▶ PAGE EXCERPT:
>> begin

Find Greatest Common Divisor of 1492 and 1066, using Euclidean algorithm.

Answer

The GCD of given numbers is 2.

Step 1 :
Divide $ 1492 $ by $ 1066 $ and get the remainder

$$ 1492 : 1066 = 1 \text{ ( remainder is } \color{blue}{ 426 } \text{ ) } $$

The remainder is positive ($ 426 > 0 $), so we will continue with division.

Step 2 :
Divide $ 1066 $ by $ \color{blue}{ 426 } $ and get the remainder

$$ 1066 : 426 = 2 \text{ ( remainder is } \color{blue}{ 214 } \text{ ) } $$

The remainder is still positive ($ 214 > 0 $), so we will continue with division.

Step 3 :
Divide $ 426 $ by $ \color{blue}{ 214 } $ and get the remainder

$$ 426 : 214 = 1 \text{ ( remainder is } \color{blue}{ 212 } \text{ ) } $$

The remainder is still positive ($ 212 > 0 $), so we will continue with division.

>> end

▶ DATA LISTING:
>> begin

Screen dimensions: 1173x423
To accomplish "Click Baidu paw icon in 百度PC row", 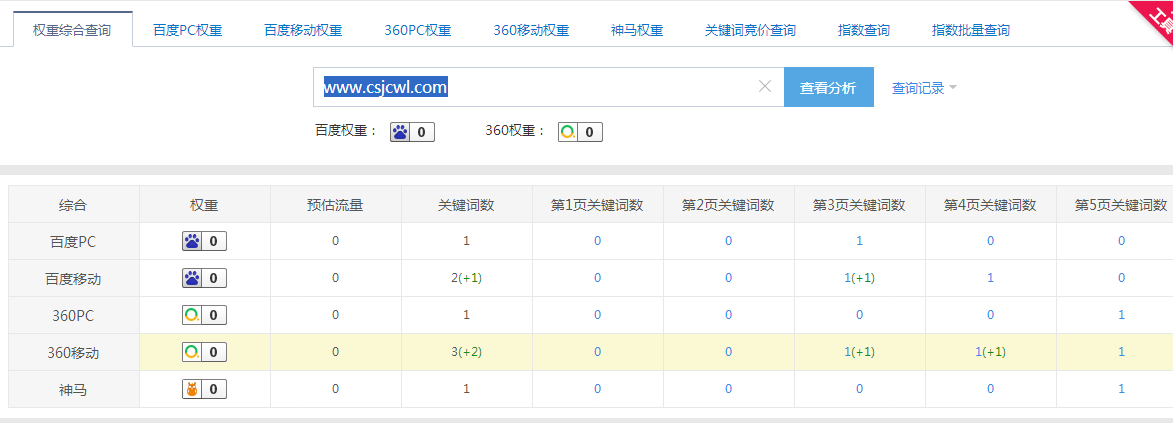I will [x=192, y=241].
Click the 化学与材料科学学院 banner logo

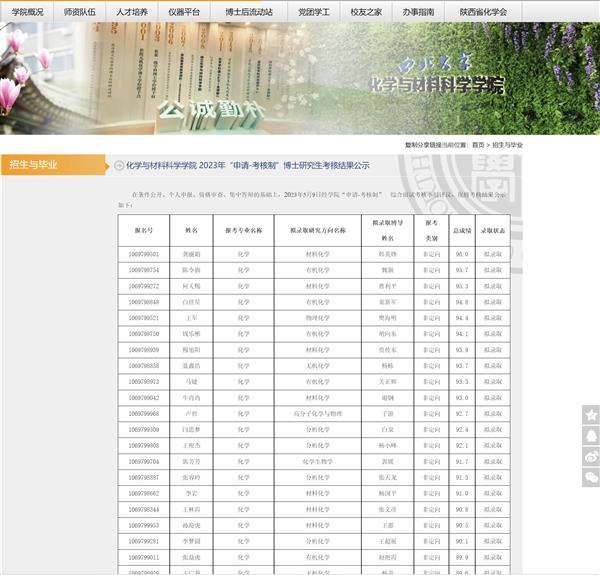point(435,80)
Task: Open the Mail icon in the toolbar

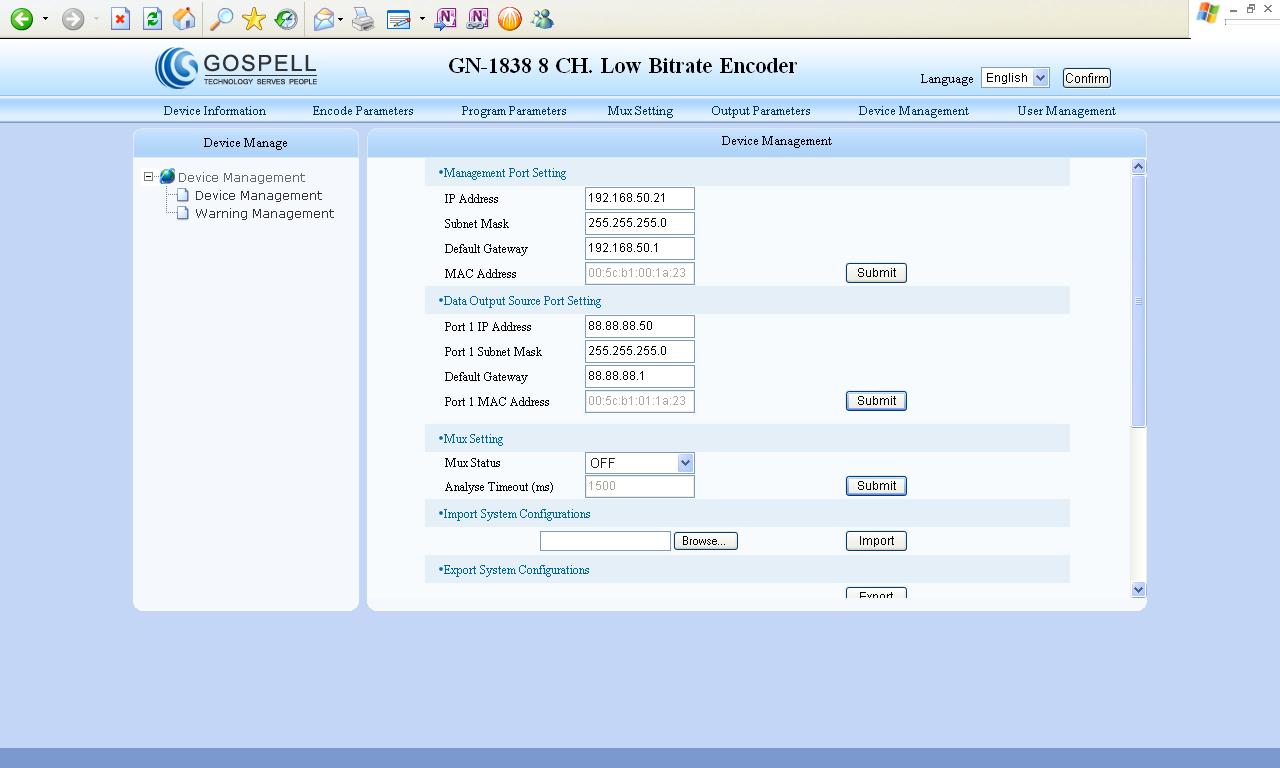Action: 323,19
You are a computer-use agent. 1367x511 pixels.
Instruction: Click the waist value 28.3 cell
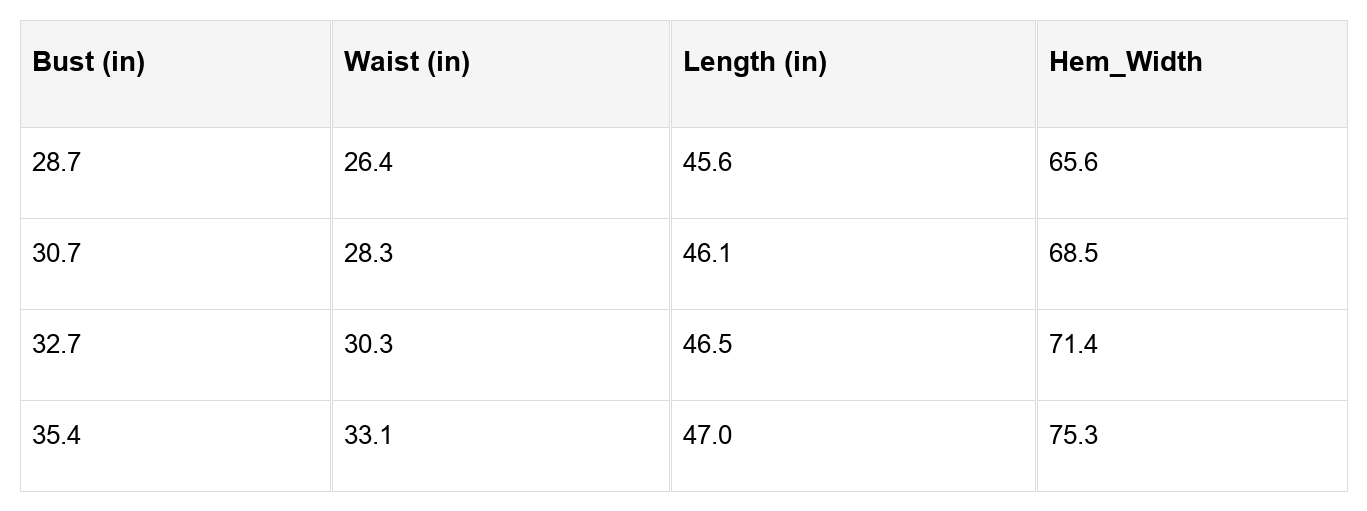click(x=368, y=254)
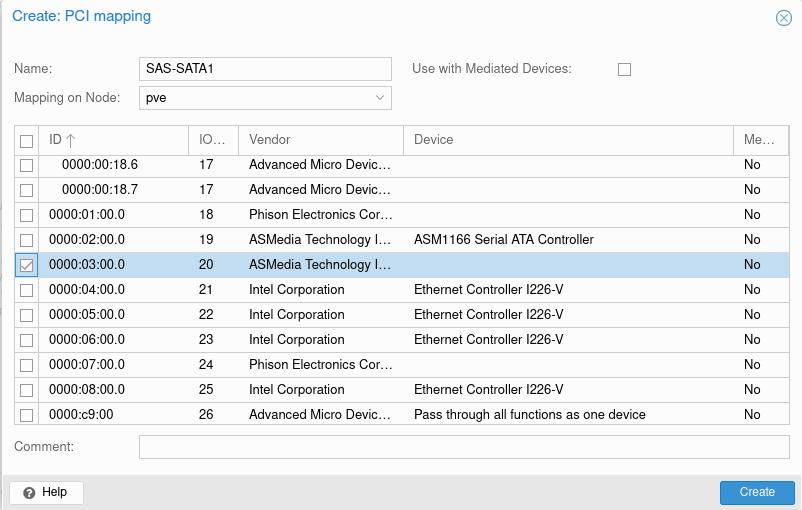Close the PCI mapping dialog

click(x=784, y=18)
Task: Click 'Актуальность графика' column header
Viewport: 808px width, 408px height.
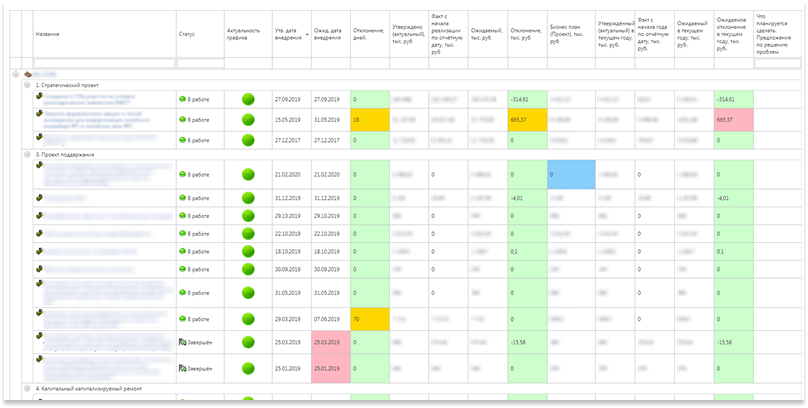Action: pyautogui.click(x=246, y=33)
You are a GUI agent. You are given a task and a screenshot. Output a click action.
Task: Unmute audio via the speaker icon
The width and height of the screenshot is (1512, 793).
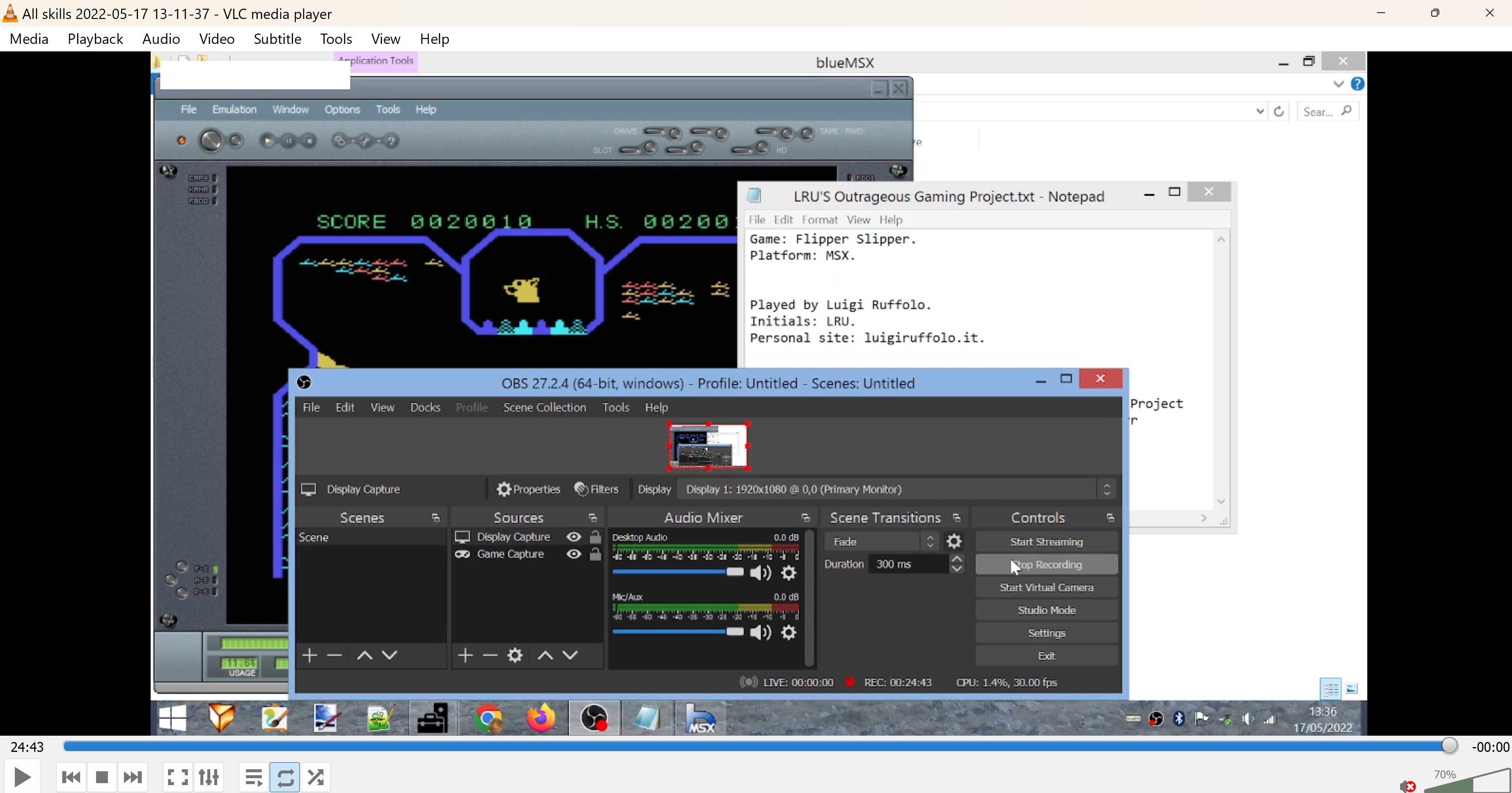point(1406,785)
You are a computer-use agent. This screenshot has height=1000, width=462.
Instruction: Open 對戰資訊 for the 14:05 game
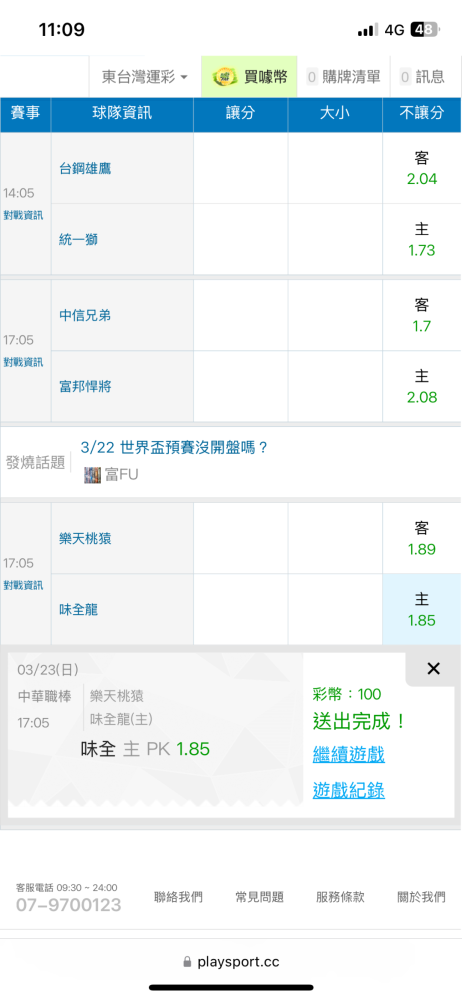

>> end

▶ WORK REQUIRED:
Write what comes next in the walkthrough finding the greatest common divisor of 1492 and 1066, picking up after its last line. The material comes from a different source than the text.

▶ EXERCISE ANSWER:
Step 4 :
Divide $ 214 $ by $ \color{blue}{ 212 } $ and get the remainder

$$ 214 : 212 = 1 \text{ ( remainder is } \color{blue}{ 2 } \text{ ) } $$

The remainder is still positive ($ 2 > 0 $), so we will continue with division.

Step 5 :
Divide $ 212 $ by $ \color{blue}{ 2 } $ and get the remainder

$$ 212 : \color{blue}{ \boxed { 2 }} = 106 \text{ ( remainder is } \color{blue}{ 0 } \text{ ) } $$

The remainder is zero => GCD is the last divisor $ \color{blue}{ \boxed { 2 }} $.

We can summarize an algorithm into a following table.

This solution can be visualized using a Venn diagram.

The GCD equals the product of the numbers at the intersection.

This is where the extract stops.